JSU’S Virtual Playbook


JACKSON, Miss. (WJTV) – The Jackson State football team has a way to train their quarterbacks without them hitting the field.

In a 10×10 room in the corner fo the T.B. Ellis Football Complex, the quarterbacks are training for the upcoming football season.

The QB group is using the Virtual Augmented Reality system, known as VAR. The system was developed by first-year quarterbacks coach Austin Smith.

“It was years ago, sitting there as a 20-year-old offensive coordinator in south Louisiana, and only being two years removed from high school football,” Smith said.  “I could see there’s a learning curve difference with how you teach players.”

Smith, who grew up playing sports, has also always been very tech savvy. 

So, back in 2009, he used that skill to develop what would eventually become the system his quarterbacks are using now.

“I created a Techmo Bowl type of game to teach the playbook,” Smith said. “Now they’re involved, now they’re getting it.
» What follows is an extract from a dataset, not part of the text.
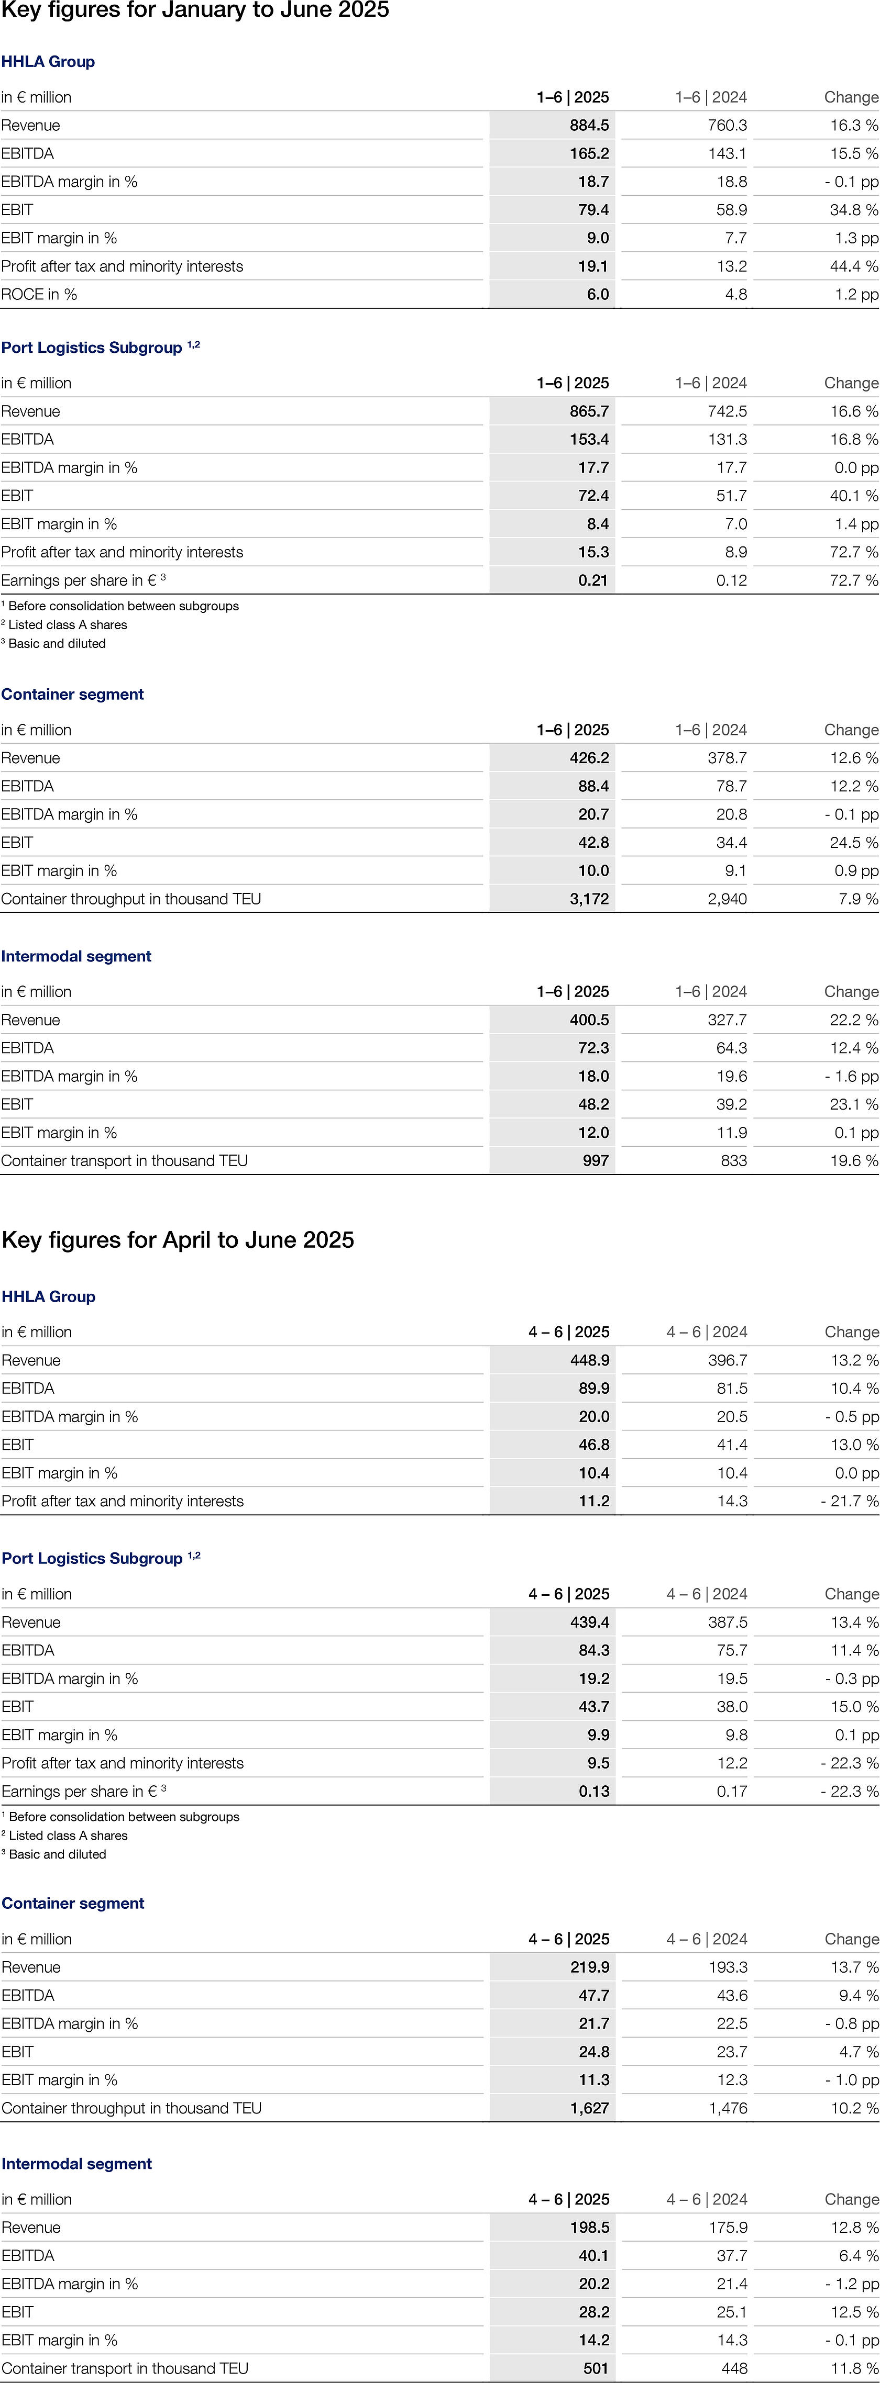This screenshot has width=880, height=2383.
Task: Click the January to June 2025 page title
Action: point(195,11)
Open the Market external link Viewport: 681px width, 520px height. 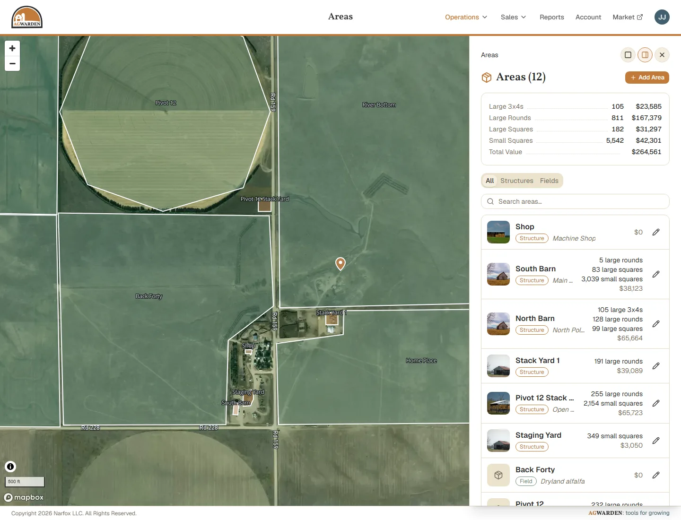point(628,17)
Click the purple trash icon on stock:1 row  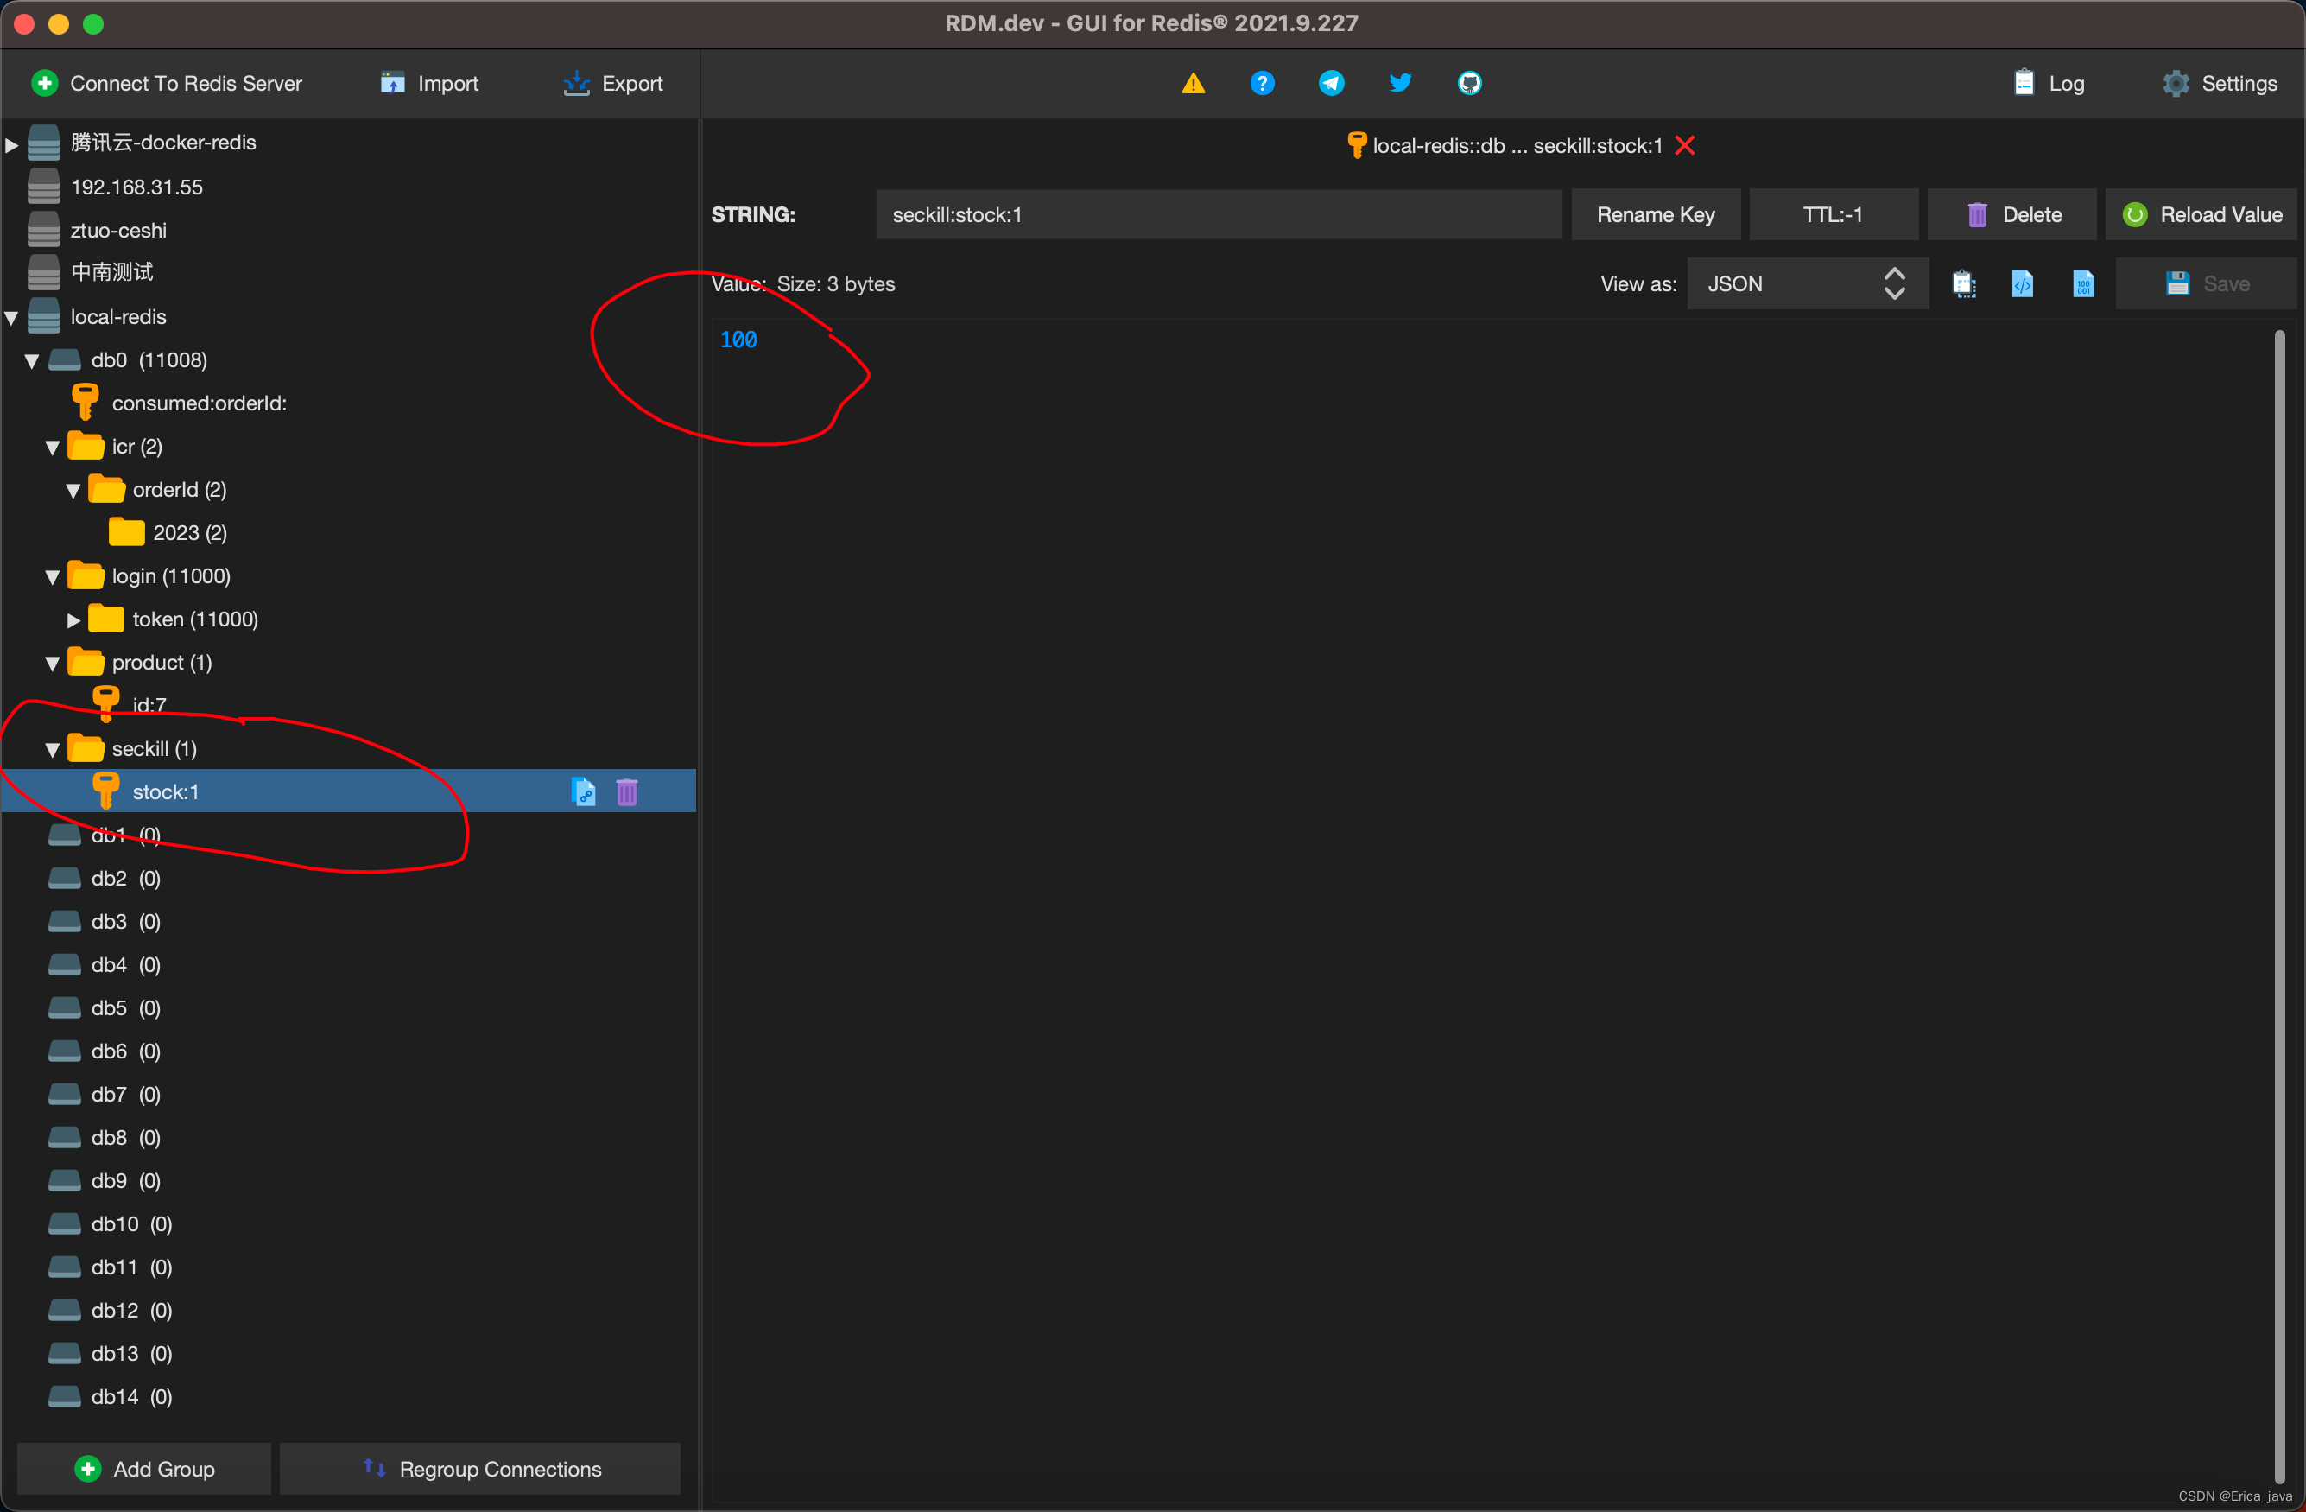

They’re engaged. They weren’t trying to fall asleep on their phone when i’m on the chalkboard.”

Instead, their eyes are getting a 4K view of practice video while taking multiple mental reps.

“It was wild to me just coming in seeing it the first few times you do it,” said JSU redshirt sophomore quarterback Derrick Ponder. “You’re a little blown back by what you’re taking in. it’s something you get used to but it’s extremely beneficial.” 

Meanwhile, freshman Jack Strouse just got to campus last month but is all caught up on the Tigers offense.

“I’ve already been through every single spring practice,” Strouse said.  “Almost three times with some of them. So I’ll be out there, just mental reps, knowing what’s gonna be out there already. I’ll be ready to go.”

And that’s not only due to the software, but to the three days a week these quarterbacks come into the film room to practice on their own.

Head coach Tony Hughes says that kind of dedication could be the difference for his team this fall.

“If you want to be good, then you’re gonna have to spend time in the summer working on your craft,” Hughes said.  “Whether that be film or throwing 7-on-7 or early morning workouts or whatever they may be. This is all a part of that process.”